▸ **WHAT TO WORK ON**
Turn each line of the items below into a JSON list of strings, with one string for every line and no blank lines included.

-- Begin --

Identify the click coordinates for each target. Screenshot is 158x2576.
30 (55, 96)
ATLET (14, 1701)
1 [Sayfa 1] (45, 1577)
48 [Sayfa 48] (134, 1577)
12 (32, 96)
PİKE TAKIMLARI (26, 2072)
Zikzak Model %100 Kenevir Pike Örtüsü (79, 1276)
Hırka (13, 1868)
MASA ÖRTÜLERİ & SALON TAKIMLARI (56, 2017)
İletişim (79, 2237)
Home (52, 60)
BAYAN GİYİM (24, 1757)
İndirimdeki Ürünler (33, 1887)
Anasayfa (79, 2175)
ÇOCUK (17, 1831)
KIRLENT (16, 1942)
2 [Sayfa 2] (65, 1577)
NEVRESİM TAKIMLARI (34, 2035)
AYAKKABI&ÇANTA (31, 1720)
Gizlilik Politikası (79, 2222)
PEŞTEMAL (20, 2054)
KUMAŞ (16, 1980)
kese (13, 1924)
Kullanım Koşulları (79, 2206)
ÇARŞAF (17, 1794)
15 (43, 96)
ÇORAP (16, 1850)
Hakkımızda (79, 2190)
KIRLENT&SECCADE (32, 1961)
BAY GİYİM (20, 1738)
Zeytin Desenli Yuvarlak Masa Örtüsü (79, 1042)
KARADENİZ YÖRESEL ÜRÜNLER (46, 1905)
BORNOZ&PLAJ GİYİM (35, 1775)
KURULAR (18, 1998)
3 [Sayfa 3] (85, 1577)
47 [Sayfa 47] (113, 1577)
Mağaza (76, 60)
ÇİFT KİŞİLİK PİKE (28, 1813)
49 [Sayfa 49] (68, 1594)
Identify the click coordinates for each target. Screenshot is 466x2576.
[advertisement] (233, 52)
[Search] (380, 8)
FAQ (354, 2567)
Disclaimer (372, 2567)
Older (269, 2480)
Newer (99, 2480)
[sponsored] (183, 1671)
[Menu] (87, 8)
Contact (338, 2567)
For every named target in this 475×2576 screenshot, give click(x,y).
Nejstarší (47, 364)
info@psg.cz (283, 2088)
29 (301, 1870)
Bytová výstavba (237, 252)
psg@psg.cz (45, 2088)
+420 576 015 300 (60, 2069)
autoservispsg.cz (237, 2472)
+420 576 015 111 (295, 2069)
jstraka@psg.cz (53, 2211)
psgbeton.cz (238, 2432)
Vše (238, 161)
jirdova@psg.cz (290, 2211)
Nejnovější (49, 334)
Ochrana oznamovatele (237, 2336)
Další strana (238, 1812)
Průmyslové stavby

-- End --

▸ **PROBLEM SOLUTION**
[
  "Identify the click coordinates for each target. Screenshot is 158x2576.",
  "30 (55, 96)",
  "ATLET (14, 1701)",
  "1 [Sayfa 1] (45, 1577)",
  "48 [Sayfa 48] (134, 1577)",
  "12 (32, 96)",
  "PİKE TAKIMLARI (26, 2072)",
  "Zikzak Model %100 Kenevir Pike Örtüsü (79, 1276)",
  "Hırka (13, 1868)",
  "MASA ÖRTÜLERİ & SALON TAKIMLARI (56, 2017)",
  "İletişim (79, 2237)",
  "Home (52, 60)",
  "BAYAN GİYİM (24, 1757)",
  "İndirimdeki Ürünler (33, 1887)",
  "Anasayfa (79, 2175)",
  "ÇOCUK (17, 1831)",
  "KIRLENT (16, 1942)",
  "2 [Sayfa 2] (65, 1577)",
  "NEVRESİM TAKIMLARI (34, 2035)",
  "AYAKKABI&ÇANTA (31, 1720)",
  "Gizlilik Politikası (79, 2222)",
  "PEŞTEMAL (20, 2054)",
  "KUMAŞ (16, 1980)",
  "kese (13, 1924)",
  "Kullanım Koşulları (79, 2206)",
  "ÇARŞAF (17, 1794)",
  "15 (43, 96)",
  "ÇORAP (16, 1850)",
  "Hakkımızda (79, 2190)",
  "KIRLENT&SECCADE (32, 1961)",
  "BAY GİYİM (20, 1738)",
  "Zeytin Desenli Yuvarlak Masa Örtüsü (79, 1042)",
  "KARADENİZ YÖRESEL ÜRÜNLER (46, 1905)",
  "BORNOZ&PLAJ GİYİM (35, 1775)",
  "KURULAR (18, 1998)",
  "3 [Sayfa 3] (85, 1577)",
  "47 [Sayfa 47] (113, 1577)",
  "Mağaza (76, 60)",
  "ÇİFT KİŞİLİK PİKE (28, 1813)",
  "49 [Sayfa 49] (68, 1594)",
  "Identify the click coordinates for each target. Screenshot is 466x2576.",
  "[advertisement] (233, 52)",
  "[Search] (380, 8)",
  "FAQ (354, 2567)",
  "Disclaimer (372, 2567)",
  "Older (269, 2480)",
  "Newer (99, 2480)",
  "[sponsored] (183, 1671)",
  "[Menu] (87, 8)",
  "Contact (338, 2567)",
  "For every named target in this 475×2576 screenshot, give click(x,y).",
  "Nejstarší (47, 364)",
  "info@psg.cz (283, 2088)",
  "29 (301, 1870)",
  "Bytová výstavba (237, 252)",
  "psg@psg.cz (45, 2088)",
  "+420 576 015 300 (60, 2069)",
  "autoservispsg.cz (237, 2472)",
  "+420 576 015 111 (295, 2069)",
  "jstraka@psg.cz (53, 2211)",
  "psgbeton.cz (238, 2432)",
  "Vše (238, 161)",
  "jirdova@psg.cz (290, 2211)",
  "Nejnovější (49, 334)",
  "Ochrana oznamovatele (237, 2336)",
  "Další strana (238, 1812)",
  "Průmyslové stavby"
]